Rather as in E. M. Forster’s A Passage to India (1924), another classic of Indian life, there is at the heart of Grateful to Life and Death an event which takes place in the dark, with only one character present, which is never fully explained to the reader but which nevertheless appears to carry immense, quasi-symbolic force. What happens in Grateful to Life and Death is that Krishna and Susila go to look at a house they are thinking of buying. It appears to them absolutely ideal, even having over its gateway creepers of jasmine, Susila’s favorite flower. They decide to buy it. It will be called Jasmine House. It will be the flowering place of their love. As the men discuss the contract, however, Susila vanishes. She has gone to a lavatory in the backyard and been trapped in it. When Krishna frees her, she is sick and horrified at the squalor of the place; the vendor explains that passersby know that the house is empty and foul it beyond description. She also seems, in that half-hour, to have contracted her fatal disease, for she is never well again.

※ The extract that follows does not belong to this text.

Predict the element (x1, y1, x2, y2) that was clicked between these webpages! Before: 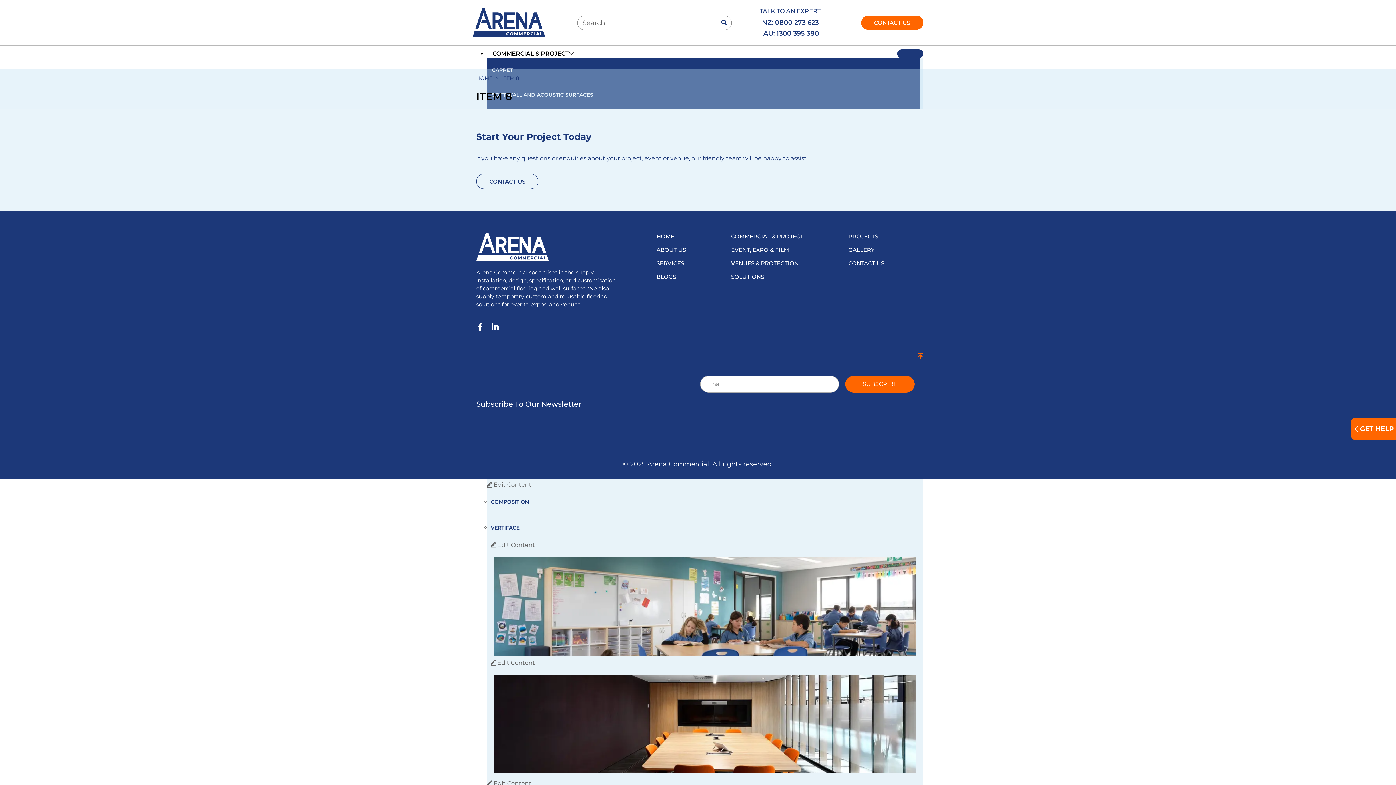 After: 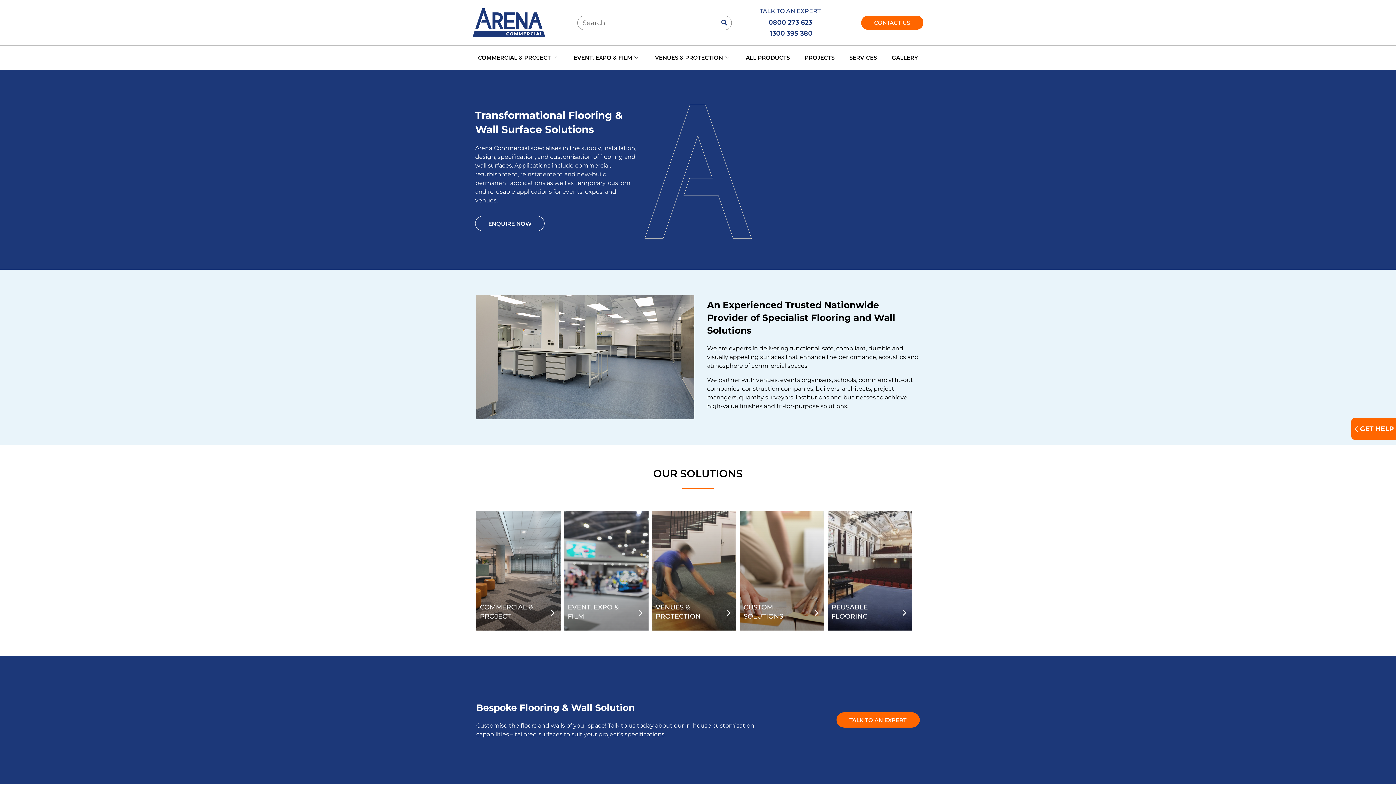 Action: bbox: (472, 8, 545, 37)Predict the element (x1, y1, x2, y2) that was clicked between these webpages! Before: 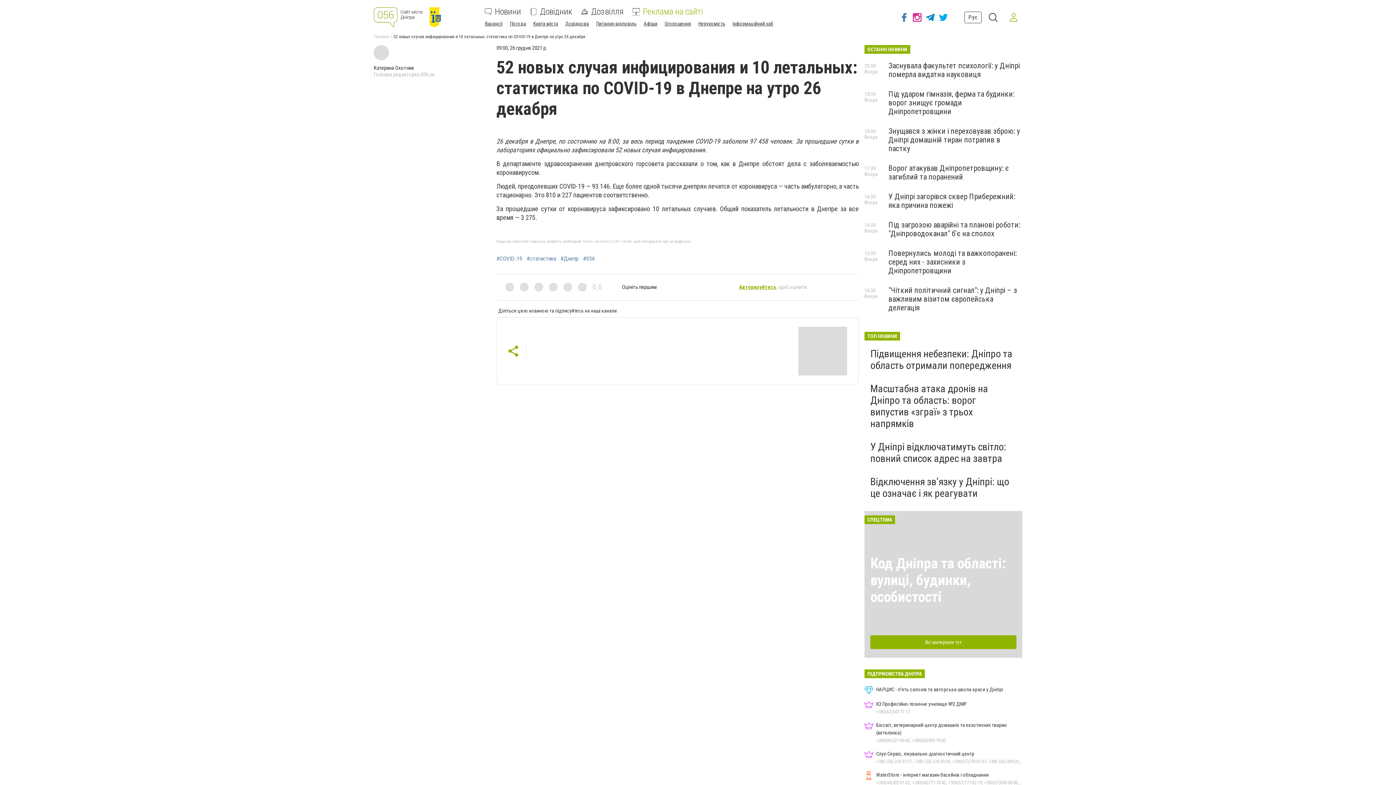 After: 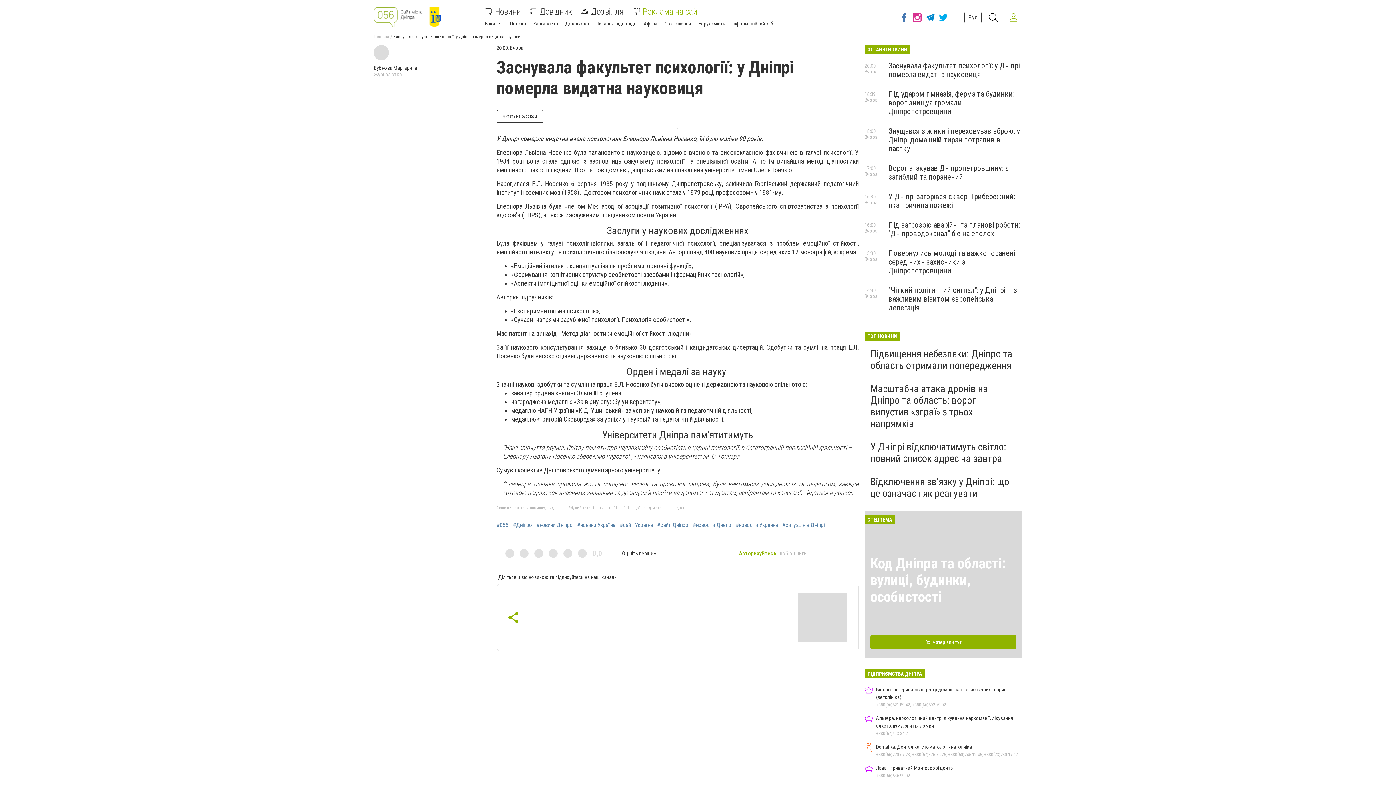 Action: label: Заснувала факультет психології: у Дніпрі померла видатна науковиця bbox: (888, 61, 1020, 78)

The juxtaposition of beauty and horror is very striking, as is the fact that Susila can never explain what has affected her mentally. It seems as if she has in some way “fallen out of” the bright, cheerful, comic, real world which she has inhabited until then, and come upon some other, eternally present, awareness, as real metaphysically as her previous world. One danger, after her death, is that Krishna will undergo a similar experience and follow her...

(The entire section is 630 words.)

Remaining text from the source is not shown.